◆ **TRY IT**
Your response should be every line from the entries that includes the string "agent".

◆ **THE DATA**
== Segment start ==

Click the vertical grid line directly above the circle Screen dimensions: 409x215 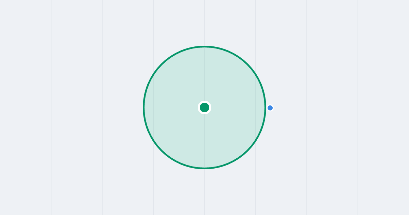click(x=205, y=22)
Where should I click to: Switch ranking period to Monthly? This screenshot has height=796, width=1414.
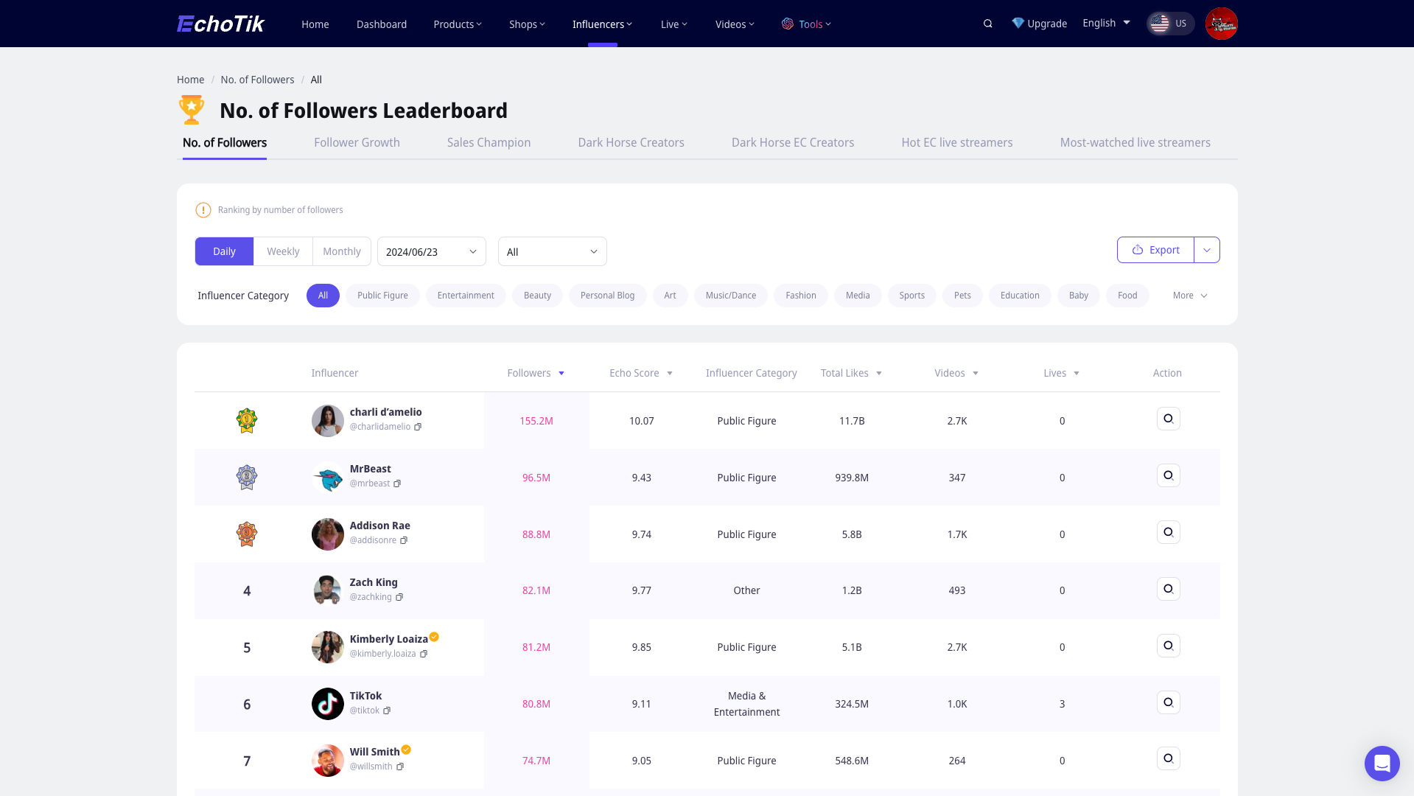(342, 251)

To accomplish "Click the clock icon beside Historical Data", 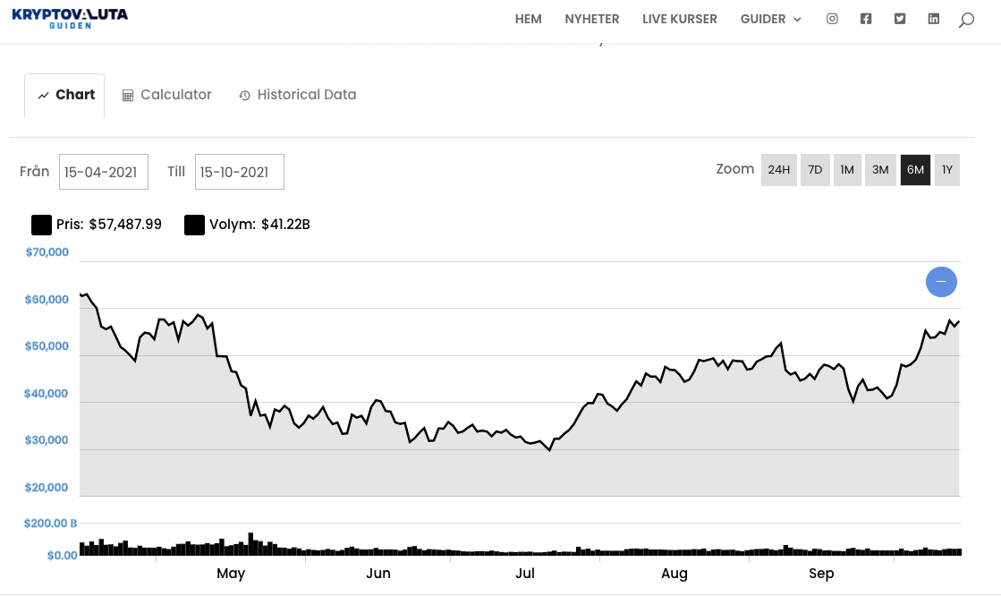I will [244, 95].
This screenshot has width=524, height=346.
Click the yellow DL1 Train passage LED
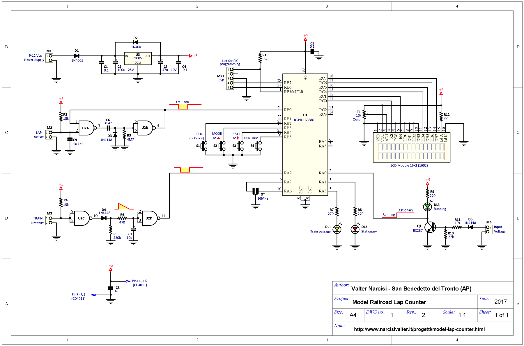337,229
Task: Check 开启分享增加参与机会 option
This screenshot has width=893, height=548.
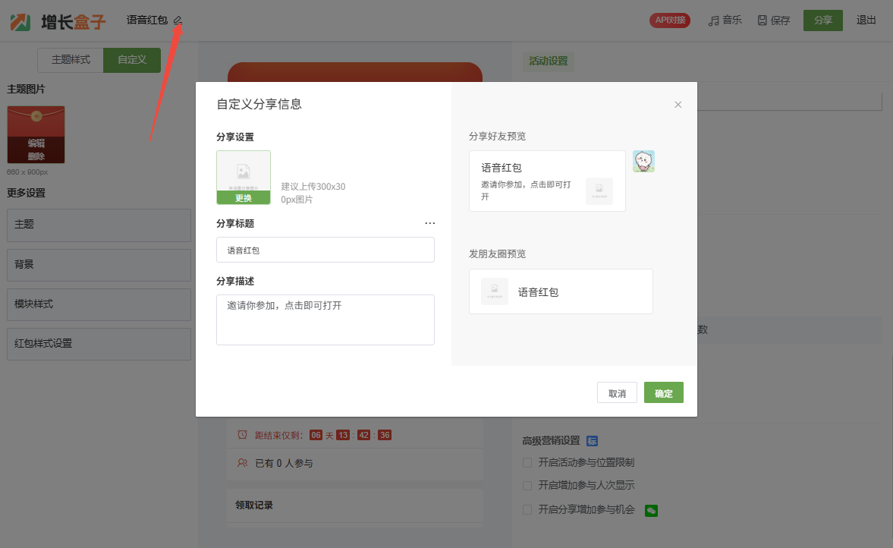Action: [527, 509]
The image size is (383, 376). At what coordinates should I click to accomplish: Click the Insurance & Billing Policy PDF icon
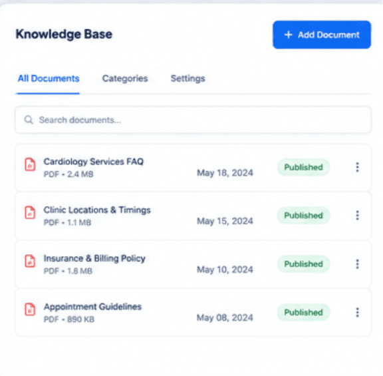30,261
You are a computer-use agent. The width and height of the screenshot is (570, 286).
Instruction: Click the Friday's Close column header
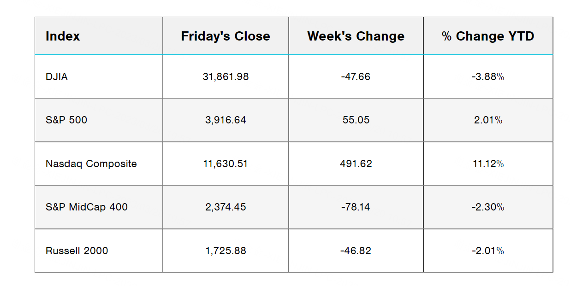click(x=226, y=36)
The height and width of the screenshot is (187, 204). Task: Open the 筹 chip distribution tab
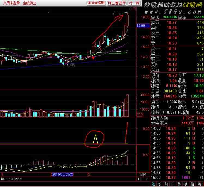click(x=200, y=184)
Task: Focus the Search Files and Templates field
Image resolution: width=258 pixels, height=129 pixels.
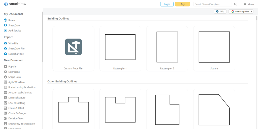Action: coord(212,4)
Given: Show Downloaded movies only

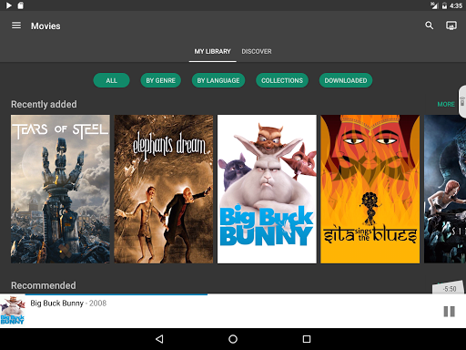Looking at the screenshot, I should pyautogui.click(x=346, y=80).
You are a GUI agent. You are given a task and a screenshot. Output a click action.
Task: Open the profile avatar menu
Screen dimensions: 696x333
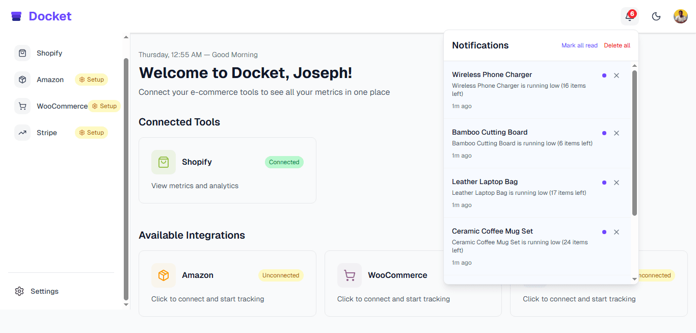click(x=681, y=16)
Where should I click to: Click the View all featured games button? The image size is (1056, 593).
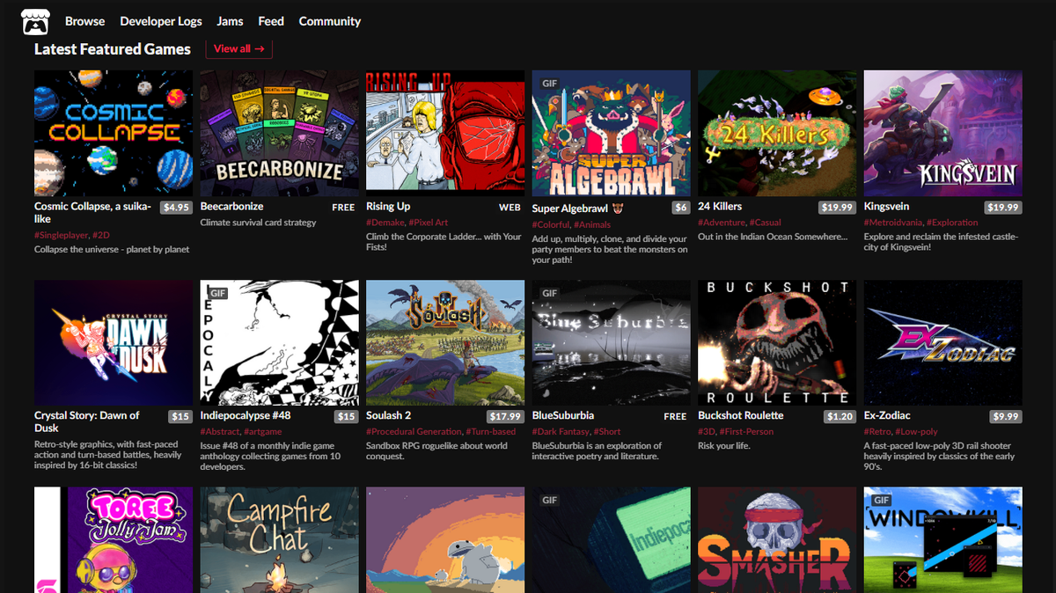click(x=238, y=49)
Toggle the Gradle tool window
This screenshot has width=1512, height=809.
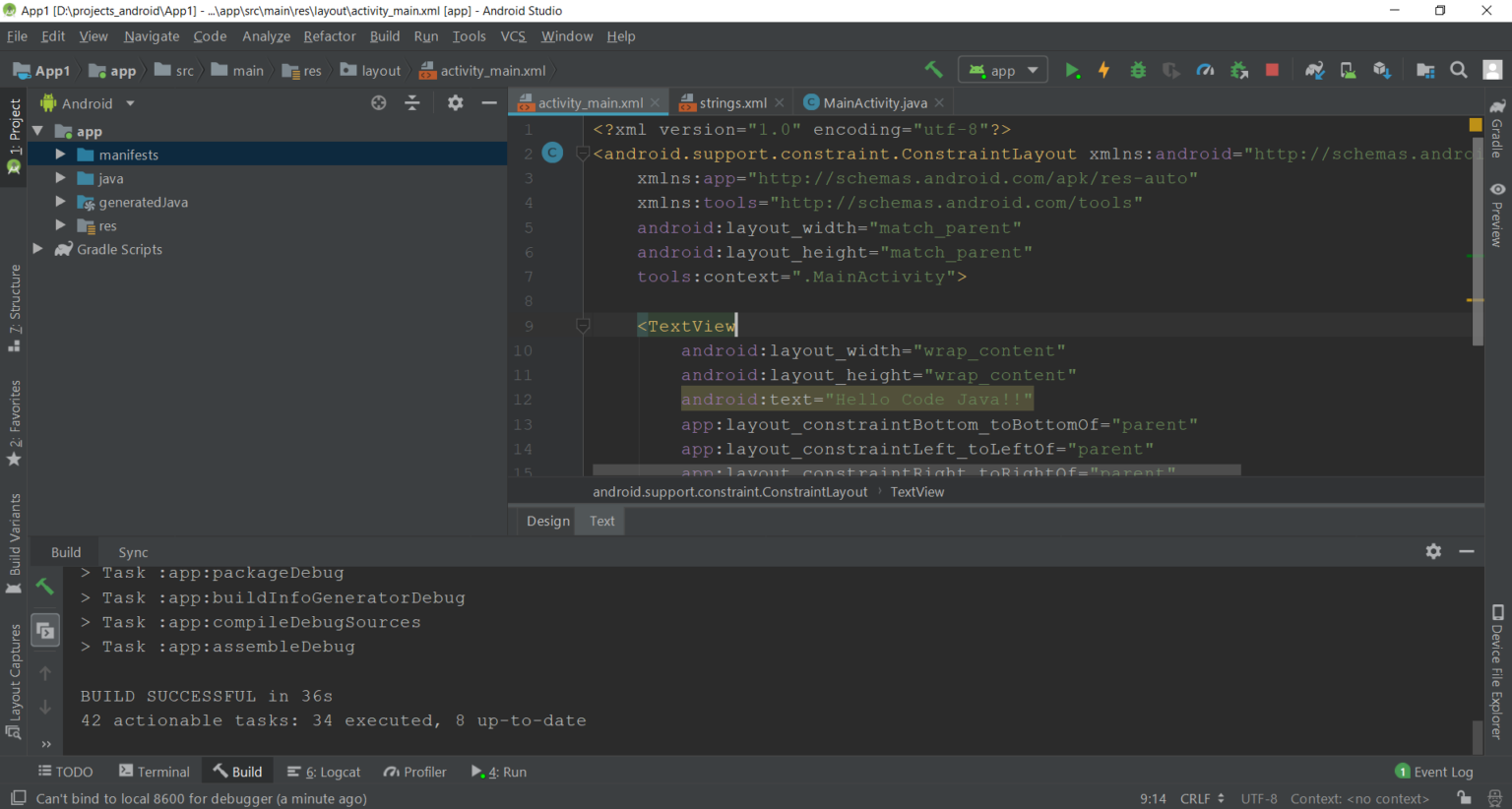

== Segment end ==

◆ **ANSWER TO THE EXERCISE**
You are a computer-use agent. The width and height of the screenshot is (570, 286).
You are a GUI agent. You are given a task and a screenshot. Output a click action.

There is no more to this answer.